Why this step? This is the classic worst case: equal-cost branches ⇒ exactly double time regardless of the split ratio.
Figure walkthrough: the top blue bar is the baseline — if all 32 lanes agreed, only the if block runs, 30 cycles, done. The bottom row is what divergence actually does: first the green if bar runs (20 lanes live, 12 masked off and idle), and only after it finishes does the red else bar run (12 lanes live, 20 masked off). Because they run end-to-end rather than side-by-side, the yellow double-arrow spans the full 60 cycles — visibly twice the blue bar. The masked lanes in each colored bar are "paying rent" (occupying cycles) without doing useful work, which is exactly the divergence penalty.
Answer: 60 cycles, 2× slowdown — and it would be 2× even for a 31-vs-1 split.
Verify: 30 + 30 = 60 ; 60/30 = 2.0 ✓. Key insight the figure shows: the 12 idle if-lanes and 20 idle else-lanes waste cycles but don't save any.
Worked example No real divergence: all 32 lanes take
if (T if = 30 ), 0 take else
What's the penalty?
Forecast: does the else block cost anything if nobody enters it?
Populated branches. n else = 0 , so the else path is skipped entirely — the warp mask for else is all-zero and the hardware jumps past it.

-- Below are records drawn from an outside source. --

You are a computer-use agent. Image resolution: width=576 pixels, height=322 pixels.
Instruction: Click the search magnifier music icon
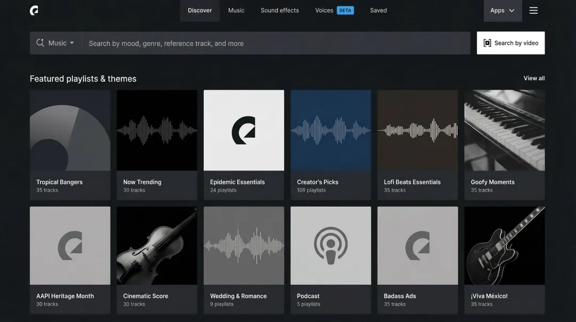[x=40, y=43]
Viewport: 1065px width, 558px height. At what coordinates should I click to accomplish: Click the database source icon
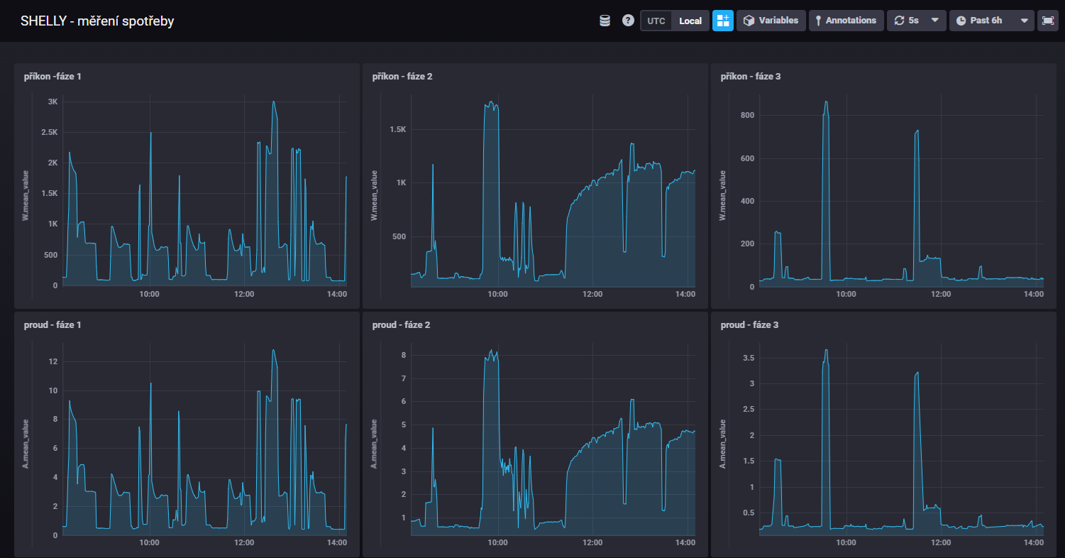(x=605, y=21)
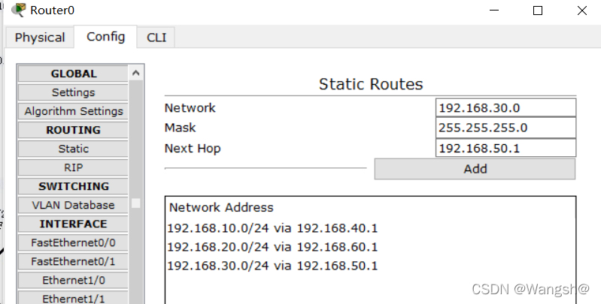Focus the Mask input field
Image resolution: width=601 pixels, height=304 pixels.
click(x=505, y=128)
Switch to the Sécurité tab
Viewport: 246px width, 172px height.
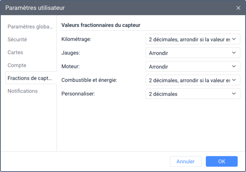[17, 39]
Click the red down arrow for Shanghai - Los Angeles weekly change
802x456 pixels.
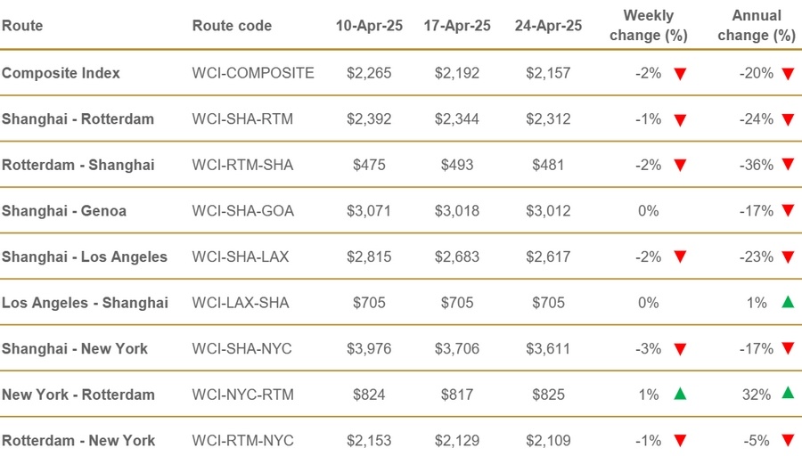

Why this step? Divergence only serializes branches that at least one lane takes. An empty branch is free.
Time. T = T if = 30 cycles. Slowdown = 30/30 = 1 × .
Why this step? This is the boundary of the divergence formula: the moment n else → 0 , T diverged → T if and the penalty vanishes.
Answer: 30 cycles, 1× (no penalty) — a fully convergent warp.
Verify: with n else = 0 , T = 30 + 0 ⋅ 30 = 30 ; 30/30 = 1.0 ✓. Moral: aligning branch decisions to warp boundaries (all 32 agree) kills the penalty.
Worked example Real world: process a
1920 × 1080 image, one thread per pixel
You must pick a 2D block shape. Compare a "balanced-looking" (30, 30) against an "aligned" (32, 8). Which wastes fewer lanes, and how many warps does each block hold?
Forecast: the square block looks efficient — is it actually better? Guess before computing.
Block (30,30). Threads = 30 × 30 = 900 . Warp count = ⌈ 900/32 ⌉ = ⌈ 28.125 ⌉ = 29 . The last (partial) warp holds 900 − 28 × 32 = 900 − 896 = 4 threads → 32 − 4 = 28 wasted lanes in that tail warp.
Why this step? 900 isn't a multiple of 32, so we land in Cell B inside a 2D block — a partial tail warp appears, just like Example 2.
Block (32,8). Threads = 32 × 8 = 256 . Warp count = 256/32 = 8 exactly, 0 wasted lanes .
Why this step? Making blockDim.x equal to the warp width (32) guarantees clean warp boundaries — the row width equals the warp width, so warps never straddle rows either (unlike Example 3).
Decide. (32,8) wastes nothing and keeps warps aligned to rows, which also helps coalesced memory access (see GPU-Memory-Hierarchy ). (30,30) wastes 28 lanes and misaligns rows.
Why this step? Fewer wasted lanes + aligned memory ⇒ higher effective throughput. The "balanced-looking" square block is the trap the question set for you.
Answer: choose (32,8) — 8 warps, 0 wasted lanes — over (30,30), which needs 29 warps with 28 wasted lanes.
Verify: ⌈ 900/32 ⌉ = 29 and 900 − 896 = 4 active (28 idle) ✓; 256/32 = 8 exact, 0 idle ✓. (The image is tiled by many such blocks; here we compare per-block efficiency, which is what determines whether each block wastes lanes.)
Recall Quick self-test
A (72,1,1) block: how many warps and how many wasted lanes? ::: ⌈ 72/32 ⌉ = 3 warps; tail warp holds 72 − 64 = 8 active → 24 wasted lanes .
A (8,4,3) block: how many warps? ::: ⌈ 96/32 ⌉ = 3 warps (one per z-slice, since each slice is exactly 32 threads).
L = 300 , W = 15 : warps needed to hide? ::: ⌈ 300/15 ⌉ = 20 warps.
16 lanes take if (cost 40), 16 take else (cost 40): slowdown? ::: ( 40 + 40 ) /40 = 2 × .
Mnemonic The one rule to remember
"Multiple of 32, or pay the tail." Every wasted-lane example above traces back to a block whose thread count wasn't divisible by 32.